◆ **INPUT DATA**:
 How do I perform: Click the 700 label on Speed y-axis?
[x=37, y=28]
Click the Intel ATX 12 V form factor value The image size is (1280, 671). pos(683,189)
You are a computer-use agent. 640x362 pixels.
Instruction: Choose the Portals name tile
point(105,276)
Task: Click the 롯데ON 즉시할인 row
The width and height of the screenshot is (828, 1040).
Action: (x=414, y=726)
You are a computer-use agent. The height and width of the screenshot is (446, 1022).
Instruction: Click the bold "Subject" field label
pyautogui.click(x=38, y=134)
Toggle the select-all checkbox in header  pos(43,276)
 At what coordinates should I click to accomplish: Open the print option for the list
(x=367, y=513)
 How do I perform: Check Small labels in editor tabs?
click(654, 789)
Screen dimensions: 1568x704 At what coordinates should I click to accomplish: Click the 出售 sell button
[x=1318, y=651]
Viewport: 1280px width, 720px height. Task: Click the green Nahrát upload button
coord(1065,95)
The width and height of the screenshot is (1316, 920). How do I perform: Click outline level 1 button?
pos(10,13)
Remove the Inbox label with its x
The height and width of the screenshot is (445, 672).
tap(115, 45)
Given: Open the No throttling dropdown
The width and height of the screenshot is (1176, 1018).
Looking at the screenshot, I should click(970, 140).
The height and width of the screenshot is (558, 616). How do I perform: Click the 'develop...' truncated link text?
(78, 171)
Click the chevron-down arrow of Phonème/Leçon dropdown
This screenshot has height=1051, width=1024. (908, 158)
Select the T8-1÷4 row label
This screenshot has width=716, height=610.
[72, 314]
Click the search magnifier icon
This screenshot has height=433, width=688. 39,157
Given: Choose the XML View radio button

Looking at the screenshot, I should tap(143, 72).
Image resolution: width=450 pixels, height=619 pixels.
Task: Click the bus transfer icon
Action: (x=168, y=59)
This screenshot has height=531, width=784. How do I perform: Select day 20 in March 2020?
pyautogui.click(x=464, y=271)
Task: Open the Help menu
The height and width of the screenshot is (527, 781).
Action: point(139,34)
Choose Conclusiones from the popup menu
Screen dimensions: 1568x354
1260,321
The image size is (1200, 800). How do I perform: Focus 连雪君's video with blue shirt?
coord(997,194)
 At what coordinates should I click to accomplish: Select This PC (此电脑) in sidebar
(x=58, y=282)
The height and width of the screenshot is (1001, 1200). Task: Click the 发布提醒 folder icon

◆ **EXERCISE REQUIREMENTS**: Your task is to copy each line of the material that contains the word "menu".

◆ **COMPLETED TASK**:
Task: Open the Help menu
Choose Conclusiones from the popup menu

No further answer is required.